(Records from a dataset)
┄┄┄┄┄┄┄┄┄┄┄┄┄┄┄┄┄┄┄┄
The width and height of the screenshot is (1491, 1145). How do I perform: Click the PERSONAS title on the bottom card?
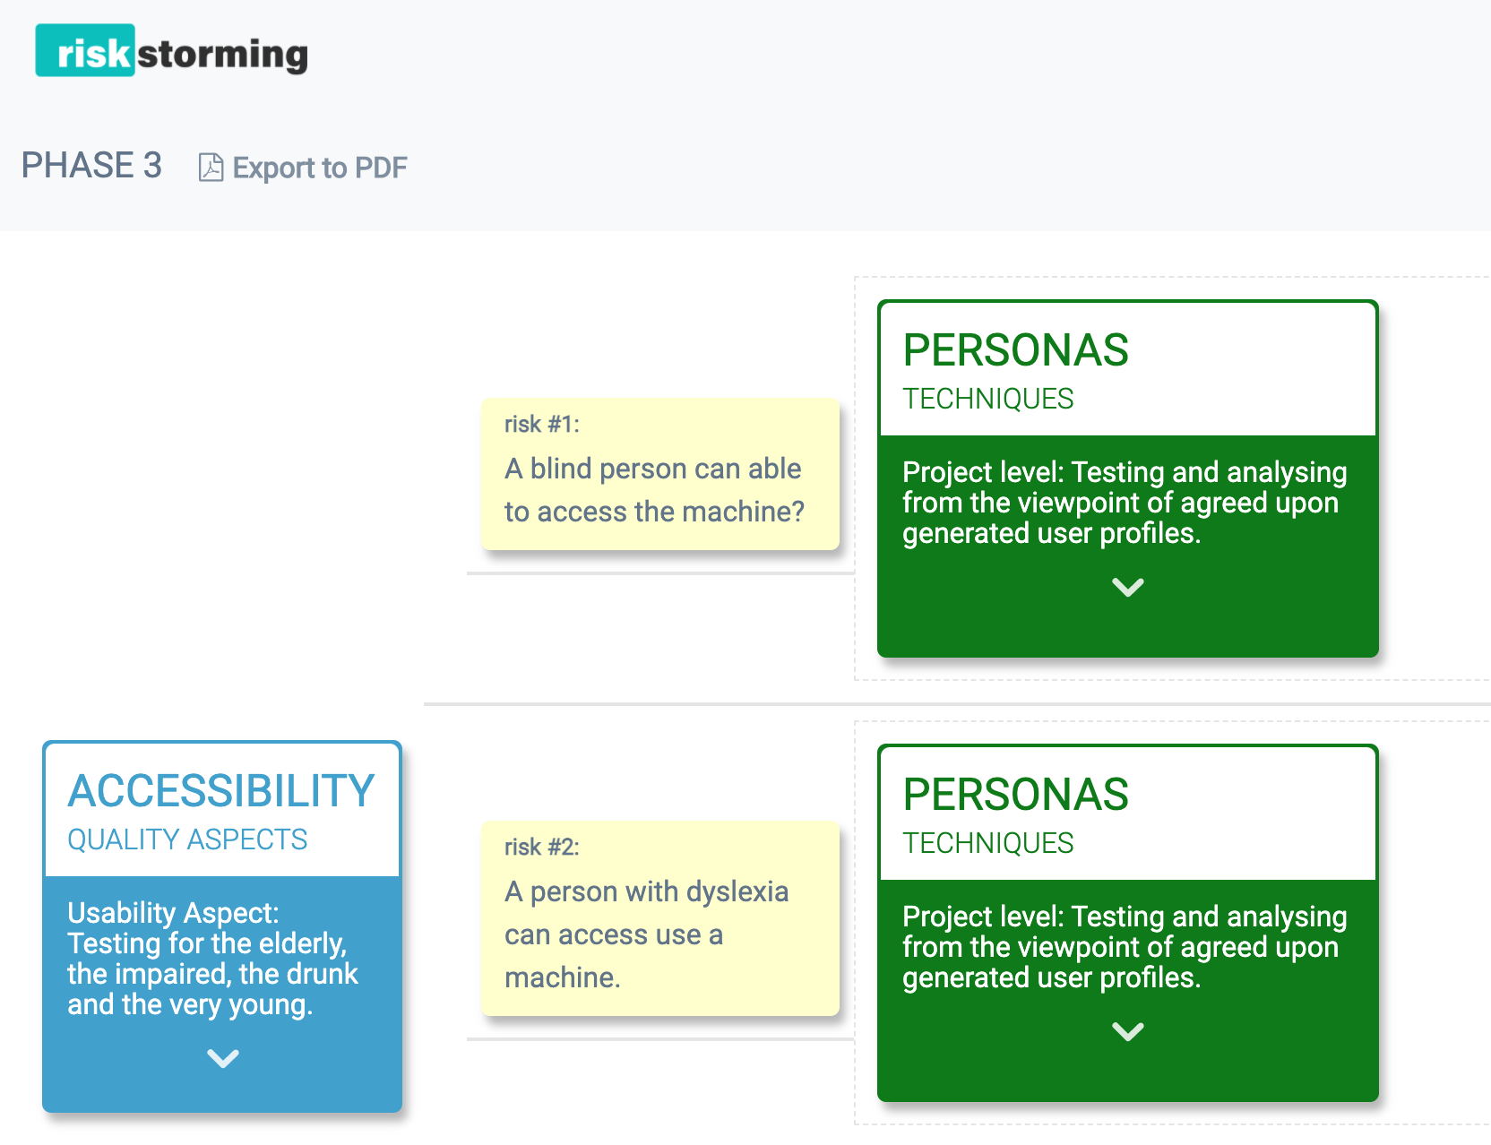1015,794
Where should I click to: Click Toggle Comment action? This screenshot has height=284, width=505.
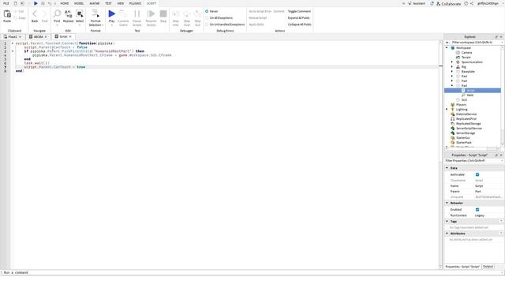[x=299, y=11]
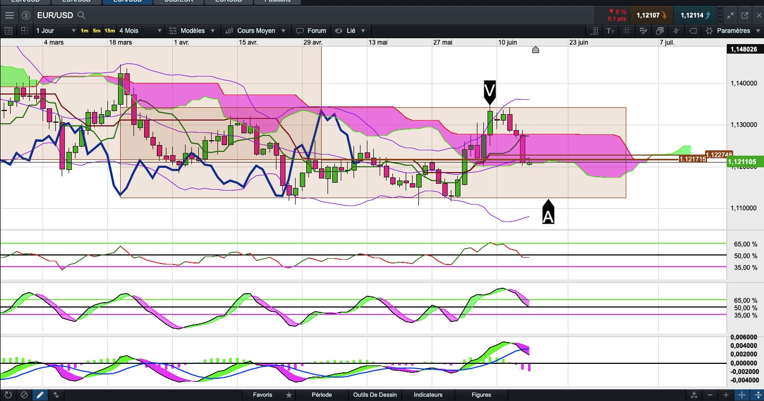Open the hamburger menu beside EUR/USD
Screen dimensions: 764x401
click(9, 15)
┄┄┄┄┄┄┄┄┄┄┄┄┄┄┄┄┄┄┄┄
## Task goal
Of the entries above, print exactly those lines that run from the one containing "Where should I" through the last line, excluding any pictures.

## Reply to the task
Where should I click to: Click Toggle Comment action? This screenshot has height=284, width=505.
[x=299, y=11]
Open the hamburger menu beside EUR/USD
Screen dimensions: 764x401
click(9, 15)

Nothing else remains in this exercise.